Another addition to SharePoint 2010 is the Developer Dashboard. This can be turned on for an entire farm or on a page-by-page basis. It contains details on various activities undertaken by SharePoint for the specific page request such as database queries, service calls, and demographic information on the current user, server, and page, and the duration of specific actions. Developers can even include code in their custom solutions to include in the Developer Dashboard when it appears on the page.
For more information about debugging and logging in SharePoint 2010, see Debugging and Logging Capabilities in SharePoint 2010.

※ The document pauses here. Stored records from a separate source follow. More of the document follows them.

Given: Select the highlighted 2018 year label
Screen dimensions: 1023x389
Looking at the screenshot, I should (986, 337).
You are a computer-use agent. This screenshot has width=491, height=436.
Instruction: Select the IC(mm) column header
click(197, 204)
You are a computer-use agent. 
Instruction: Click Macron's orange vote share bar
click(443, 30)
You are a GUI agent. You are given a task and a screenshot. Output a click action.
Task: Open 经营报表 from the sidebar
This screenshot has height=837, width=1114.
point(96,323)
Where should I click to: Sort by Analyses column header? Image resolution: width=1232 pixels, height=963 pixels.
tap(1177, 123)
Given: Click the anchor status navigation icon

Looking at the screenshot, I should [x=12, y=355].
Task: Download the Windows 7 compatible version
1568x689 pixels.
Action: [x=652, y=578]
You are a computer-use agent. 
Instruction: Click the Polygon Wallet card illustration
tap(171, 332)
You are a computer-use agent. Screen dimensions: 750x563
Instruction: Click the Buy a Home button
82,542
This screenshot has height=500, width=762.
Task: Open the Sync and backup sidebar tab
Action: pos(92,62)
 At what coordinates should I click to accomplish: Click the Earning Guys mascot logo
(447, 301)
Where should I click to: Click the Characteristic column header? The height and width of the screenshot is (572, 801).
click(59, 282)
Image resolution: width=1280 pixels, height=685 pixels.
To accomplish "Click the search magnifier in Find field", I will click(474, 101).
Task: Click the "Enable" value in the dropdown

This article introduces developers, development teams, and development managers to the concept of team-based development in Microsoft SharePoint 2010. After explaining the different kinds of components developers can create, it provides guidance around the different custom deployment implementation and deployment options. The two primary tools developers use in creating custom SharePoint solutions, SharePoint Designer 2010 and Visual Studio 2010 are discussed, including the advantages and disadvantages of each. Next, the article describes the options for configuring a developer workstation and how a development team works together. Finally the concepts of deployment upgrade and troubleshooting custom SharePoint 2010 development projects are addressed.